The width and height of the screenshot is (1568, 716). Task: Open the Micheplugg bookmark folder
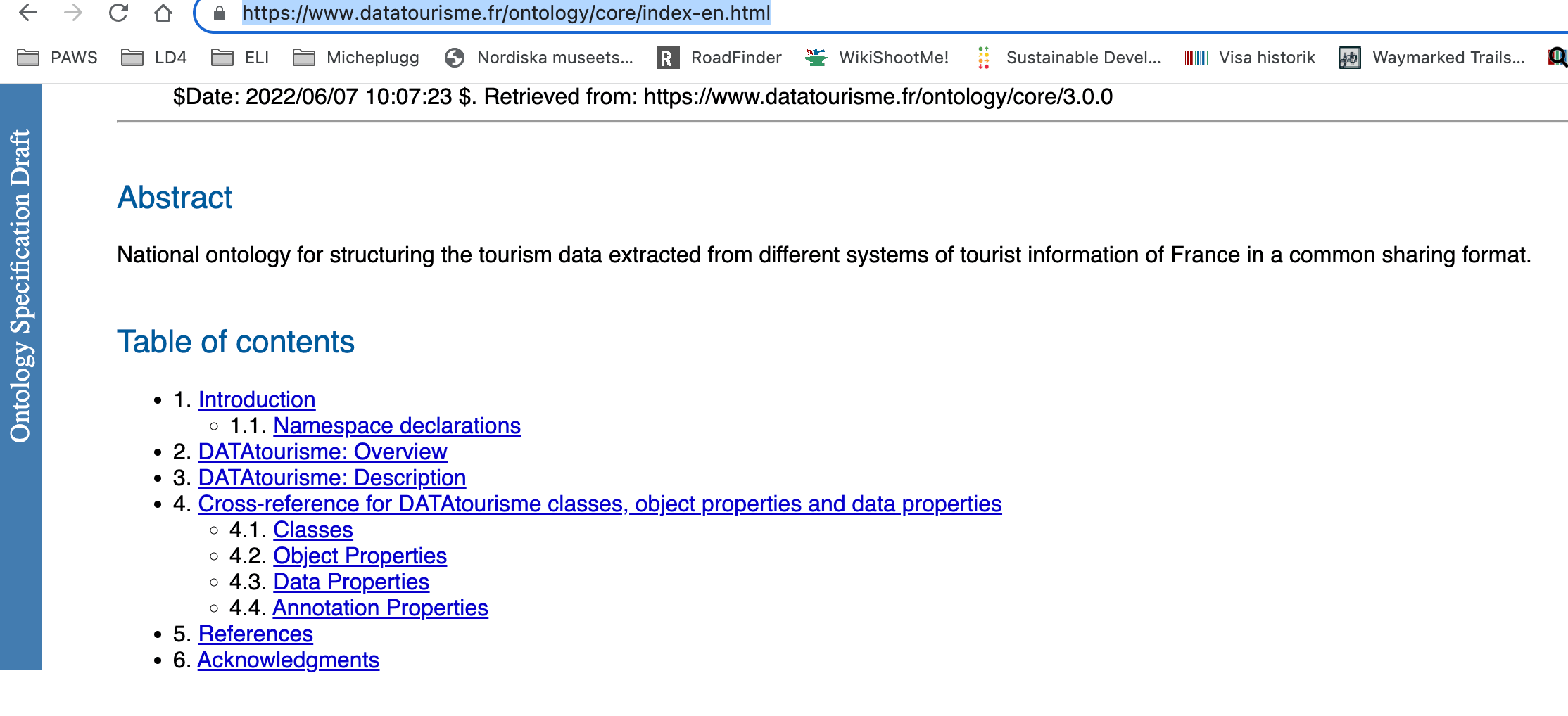coord(356,58)
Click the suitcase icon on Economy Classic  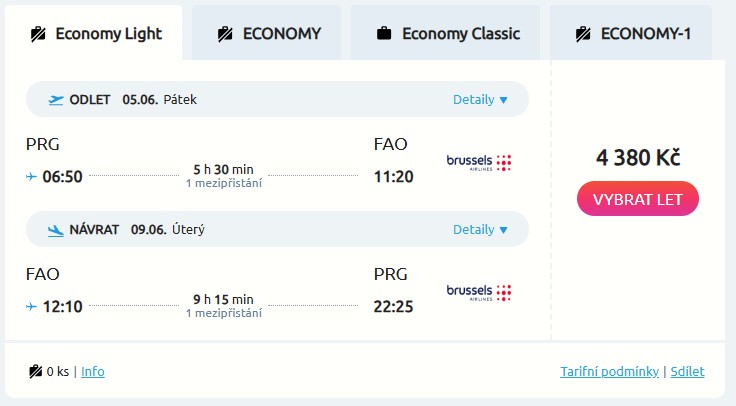pos(384,34)
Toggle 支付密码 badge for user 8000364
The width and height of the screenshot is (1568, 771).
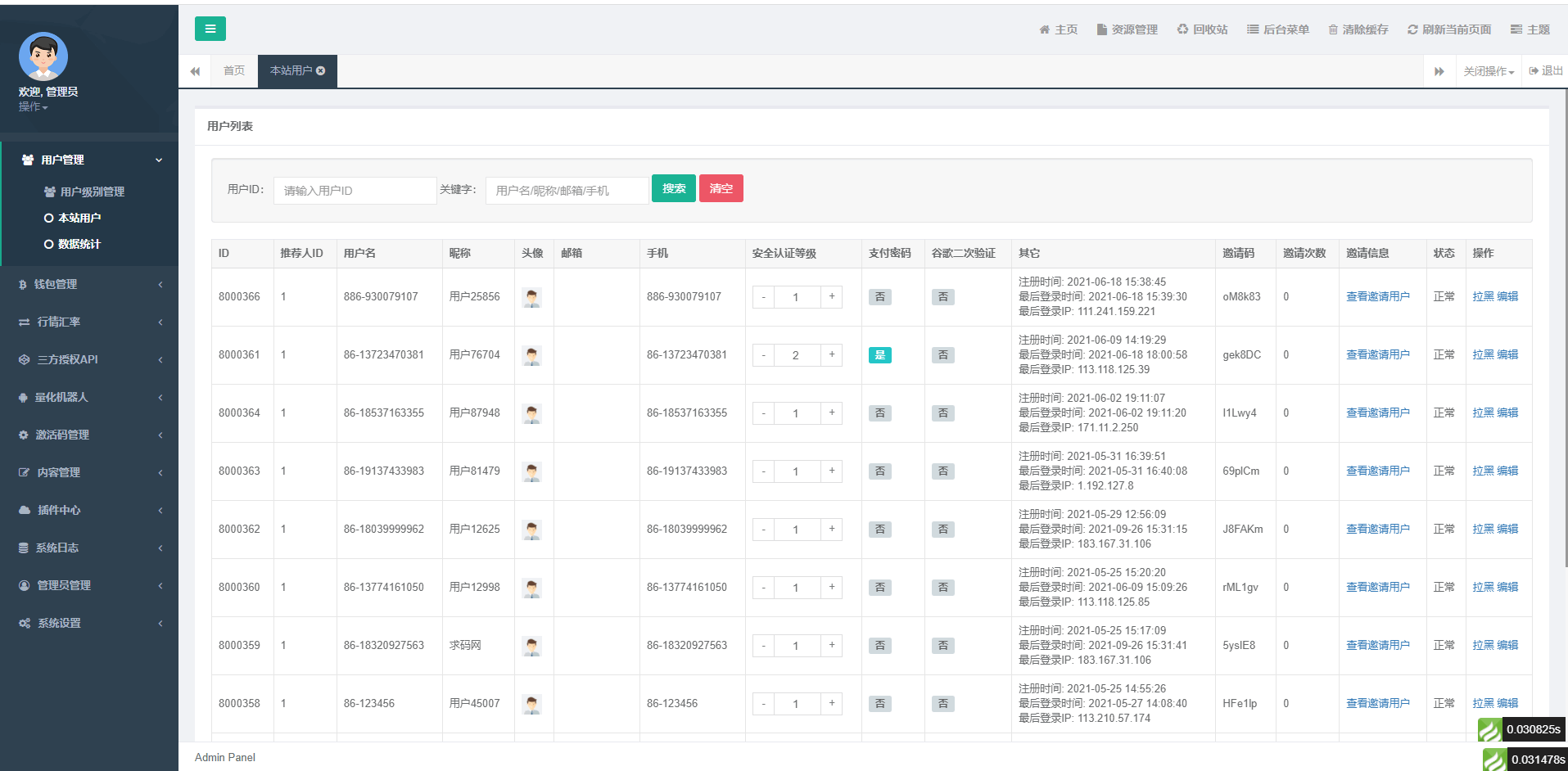[879, 413]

════

- **Task objective**: Copy out, word for word, the part of the rows that opens with the line containing "Toggle 支付密码 badge for user 8000364" and closes with the last line of the rows. Leave the pictures out of your answer.

- **The completed task**:
Toggle 支付密码 badge for user 8000364
The width and height of the screenshot is (1568, 771).
[879, 413]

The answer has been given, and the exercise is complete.